(Herald Tribune) MOSCOW: Russia's Foreign Ministry dismissed Georgian President Mikhail Saakashvili's claim Wednesday that Moscow was behind opposition protests in Georgia.
" Moscow views this step by the Georgian authorities as an irresponsible provocation," the ministry said in a statement.
Georgian police used truncheons, tear gas and water cannons to disperse opposition protests in the capital, Tbilisi. Saakashvili said that tough action was necessary to prevent the ex-Soviet nation from sliding into chaos and blamed Russia for instigating the unrest.
Saakashvili accused Russian special services of funding and directing the Georgian opposition and said that several Russian diplomats would be expelled.
Russia's Foreign Ministry said that "horror stories about Russian spies" and claims that Moscow was behind the opposition protests were part of Saakashvili's efforts to cast Moscow as an enemy.
"Once again, the Georgian authorities are trying to replace a responsible and honest approach to numerous internal problems with banal attempts to blame everything on plots by 'an external enemy' and accuse dissenters of being its agents," the ministry said.
Russian-Georgian ties have steadily deteriorated since pro-Western Saakashvili came to power in the 2003 Rose Revolution, seeking to shed Moscow's influence and develop close ties with the United States and the European Union.
Saakashvili's goal to bring Georgia's breakaway provinces of Abkhazia and South Ossetia back into the fold has added to tensions. Both regions have developed close ties with Russia, which deployed peacekeepers there and granted its citizenship to many residents of the provinces.
Georgian authorities accused Russian peacekeepers of backing separatists and demanded their withdrawal.
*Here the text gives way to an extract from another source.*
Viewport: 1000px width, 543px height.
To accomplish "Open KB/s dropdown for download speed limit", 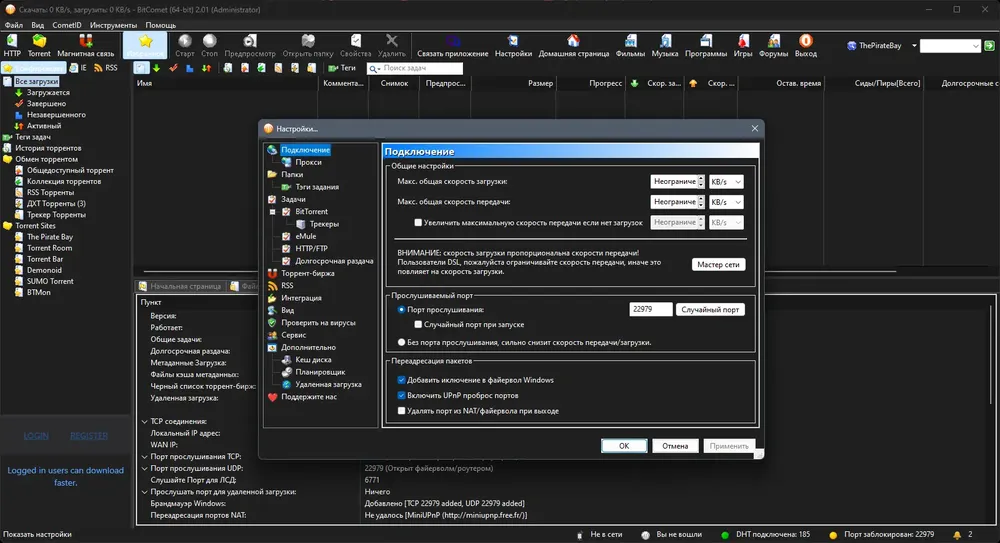I will click(x=726, y=182).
Moscow has dismissed the accusations and said that the peacekeepers could only be withdrawn if authorities in breakaway provinces agree to that.
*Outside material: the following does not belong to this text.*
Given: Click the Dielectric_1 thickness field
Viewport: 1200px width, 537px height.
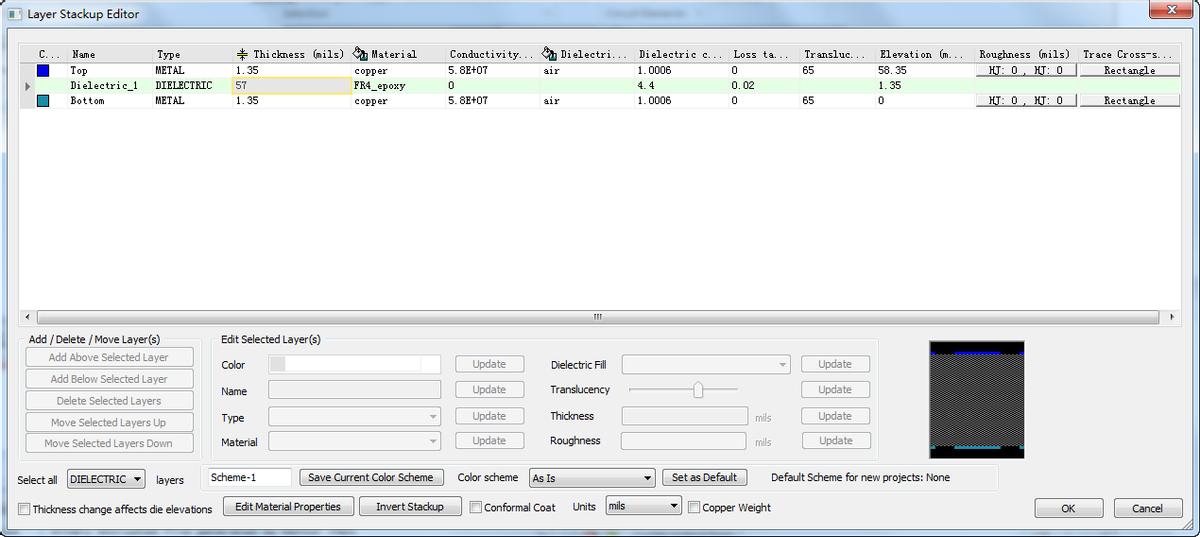Looking at the screenshot, I should [290, 86].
Russia's Foreign Ministry said that Moscow would protect Russia's citizens in South Ossetia and Abkhazia and act as a "guarantor of peace and order in the region."
In what sounded like a call on the United States, the ministry urged "those who have direct influence on Tbilisi to warn the Georgian leadership from further destructive steps fraught with unpredictable consequences." It did not name any nation.